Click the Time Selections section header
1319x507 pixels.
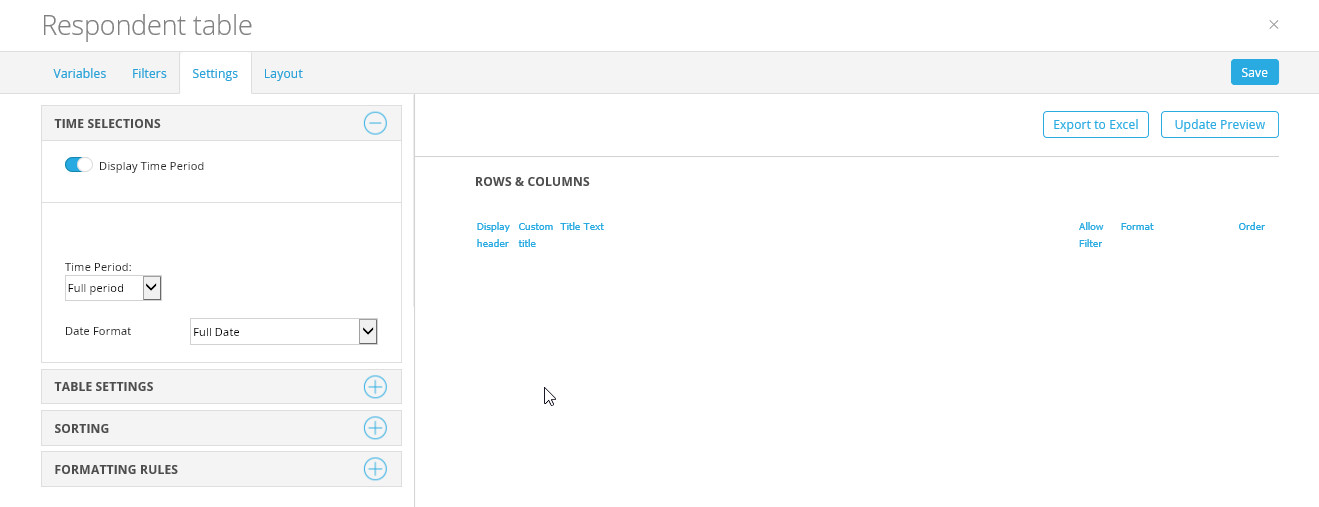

* * *

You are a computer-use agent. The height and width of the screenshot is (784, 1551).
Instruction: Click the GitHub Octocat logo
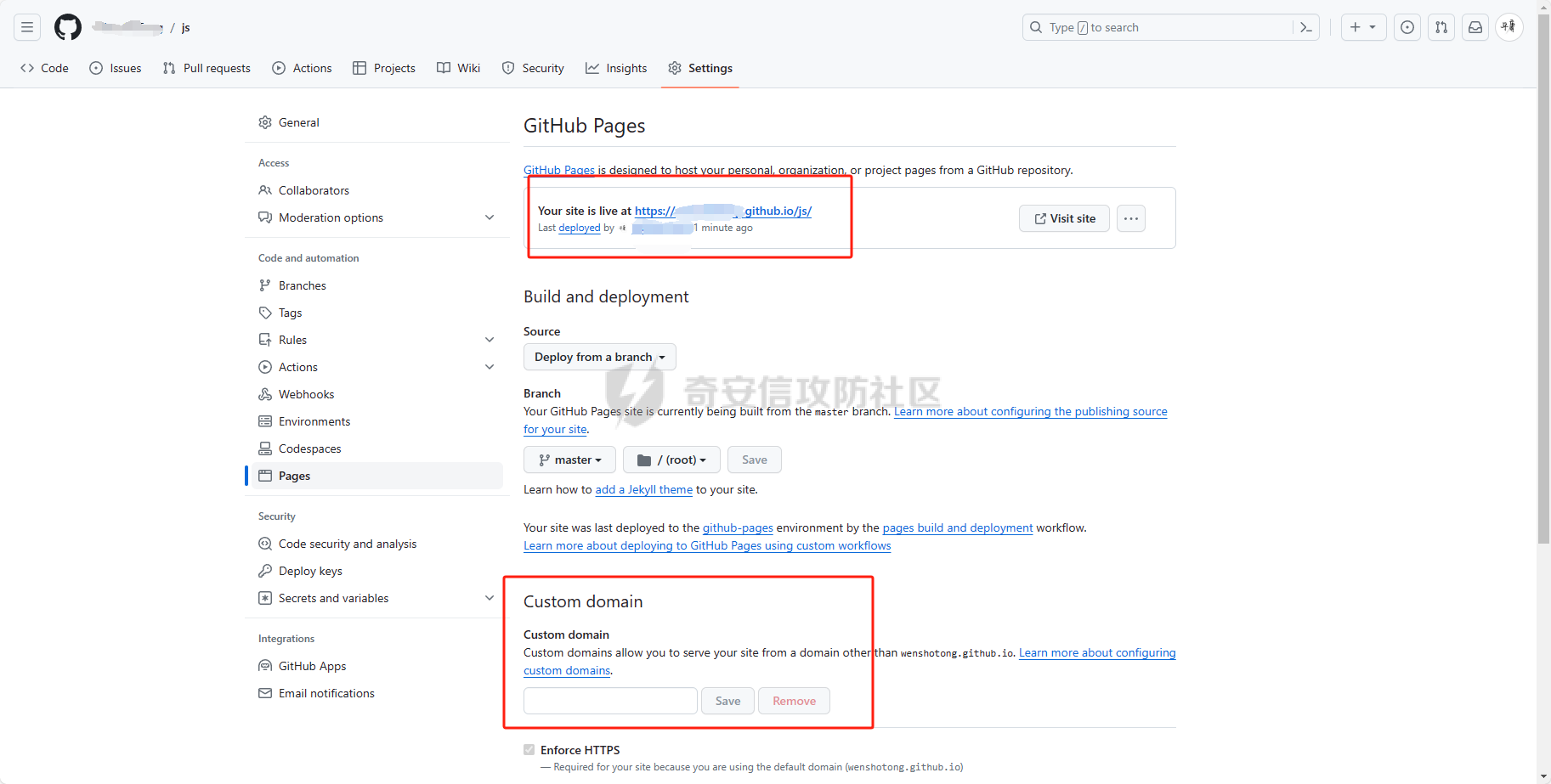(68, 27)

-- Exercise brief --
Of the lines above, extract only those from the line with "Click the Time Selections section header" to the line with "1319x507 pixels.", both included, exactly as written.

-- Expected answer --
Click the Time Selections section header
1319x507 pixels.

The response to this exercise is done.